The ten men and the elephant is a parable in many variations from the Indian subcontinent, dating back more than 2,500 years.

In a small village in India there were ten men who had heard of but had never seen the greatest animal in the jungle, the elephant. Determined to see an elephant, they hired a guide to lead them to one. After several days of trekking in the jungle, the guide saw an elephant and called forth the ten men. The men approached the elephant and in their excitement each touched a different part of the it. The man who touched its tail said the elephant was like a snake. The man who touched the elephant’s leg said the elephant was like a tree trunk. The man who touched the elephant’s tusk said it was like a seashell. Each of the ten men described the elephant very differently. Soon the ten men, each insisting that their view of the elephant was right, started to argue and eventually came to blows.

Clearly, the ten men were blind and didn’t know it. As to the elephant, clearly it is big; bigger than one blind man can imagine it in the context of his pervious experiences. Moreover, the elephant is like the universe itself; having so many facets, it is beyond description; it is what it is whatever it is.

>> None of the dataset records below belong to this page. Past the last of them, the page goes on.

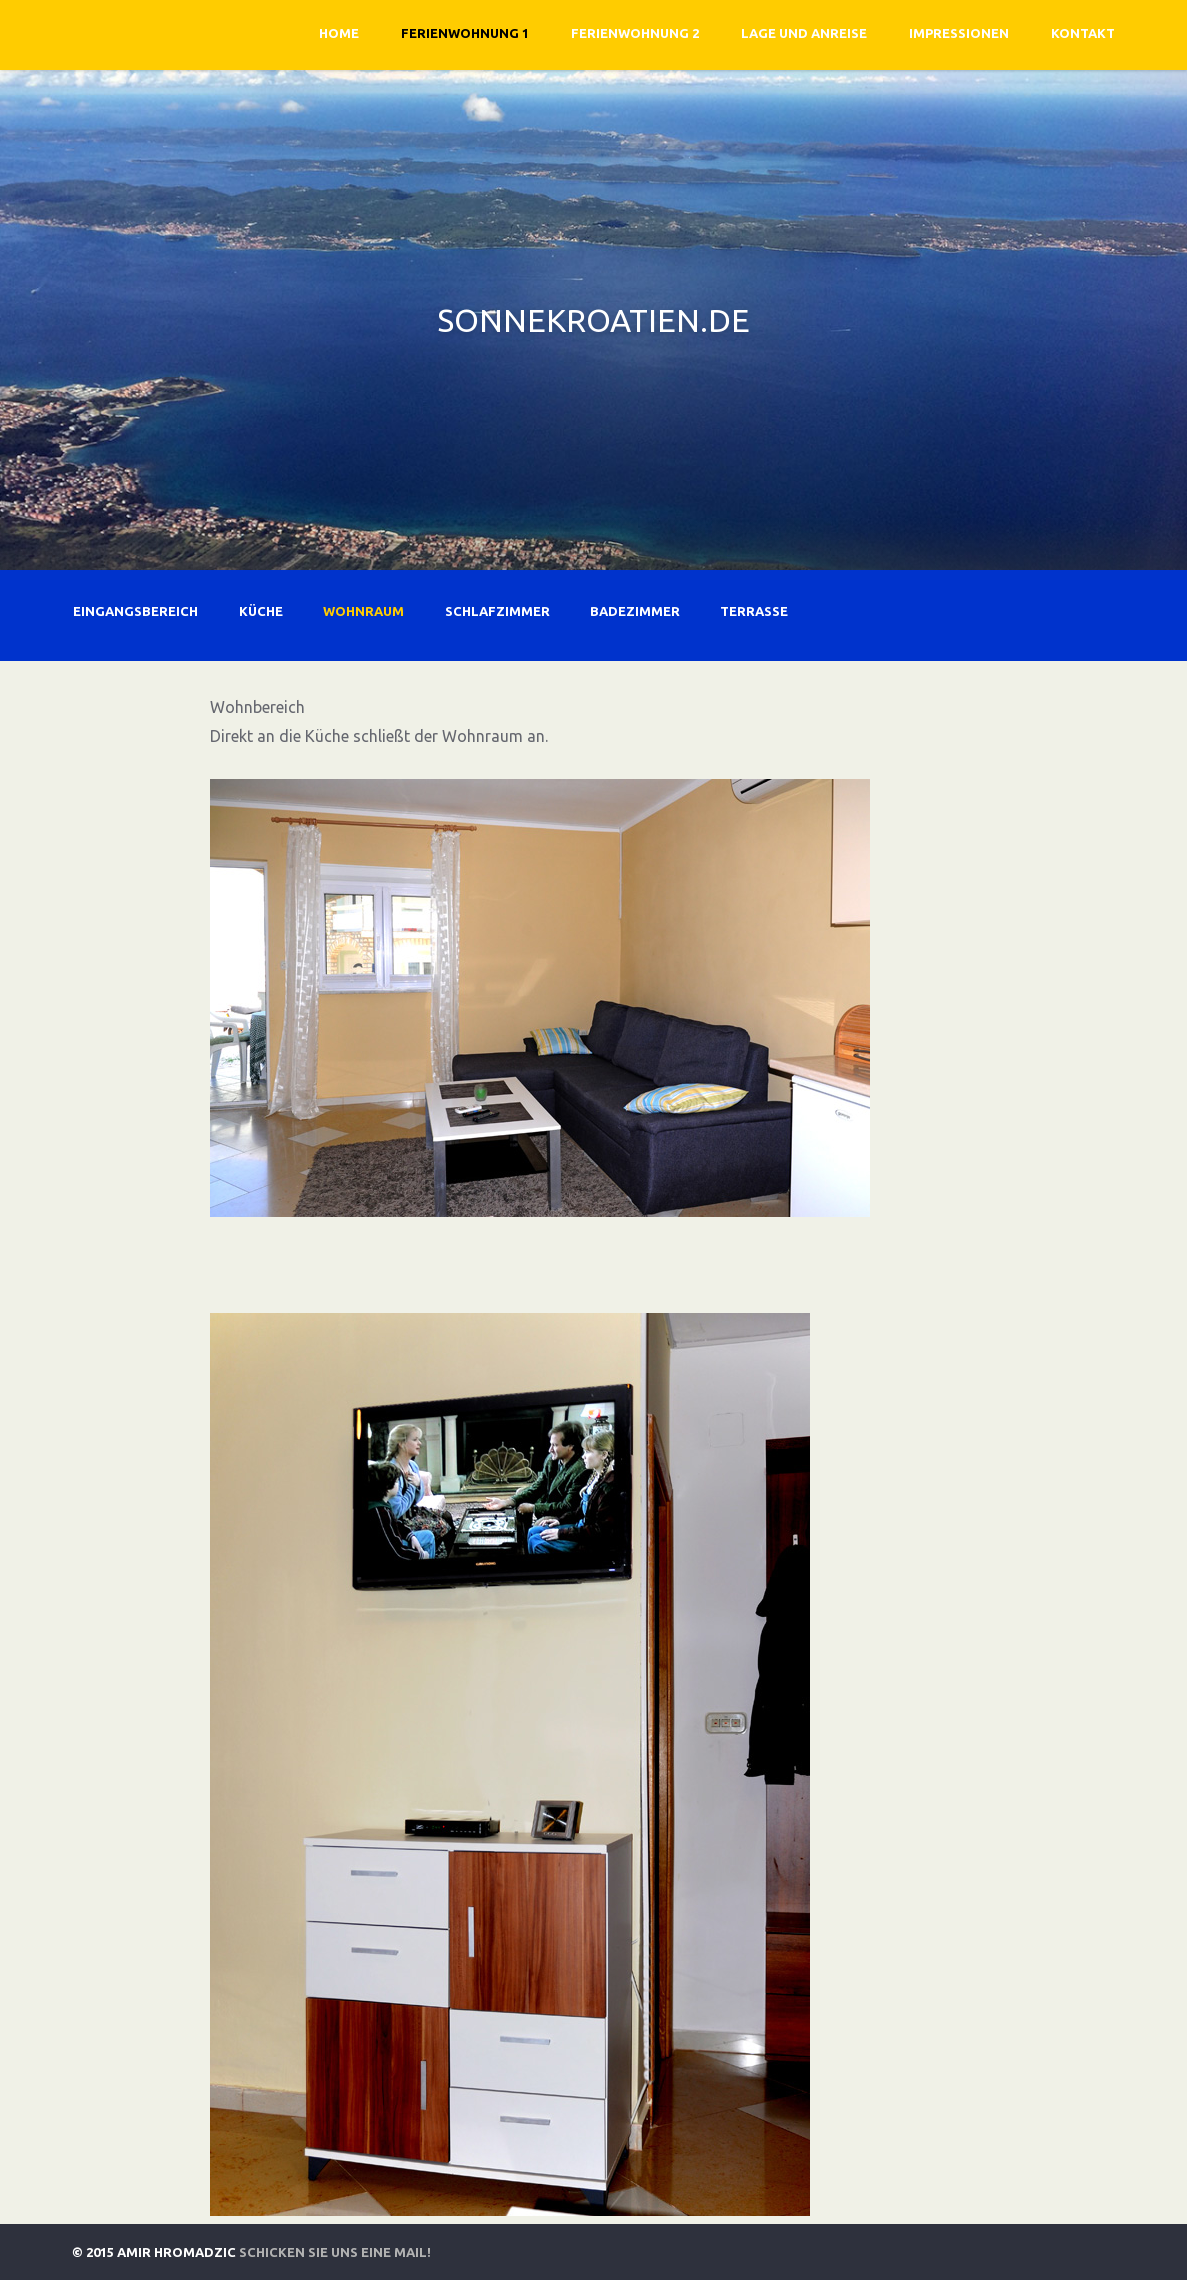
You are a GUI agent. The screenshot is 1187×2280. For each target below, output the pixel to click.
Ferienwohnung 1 (465, 33)
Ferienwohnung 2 (635, 33)
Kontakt (1083, 33)
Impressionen (959, 33)
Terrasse (754, 611)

The moral of this parable is that (1) as our individual perspectives are limited, we cannot come to know the nature of things. (2) When we are certain of the infallibility of our perceptions, we are blind and don’t know it. (3) Things appear quite different up close (as when we are within) than from a distance (when we are without). (4) Our understanding of things is limited when we understand things in the context of our memories of other things. (5) Taking our perceptions too seriously, we make fools of ourselves and at times come to strife. (6) Yet, the audience for this story, the Gods in the form of children, find it funny.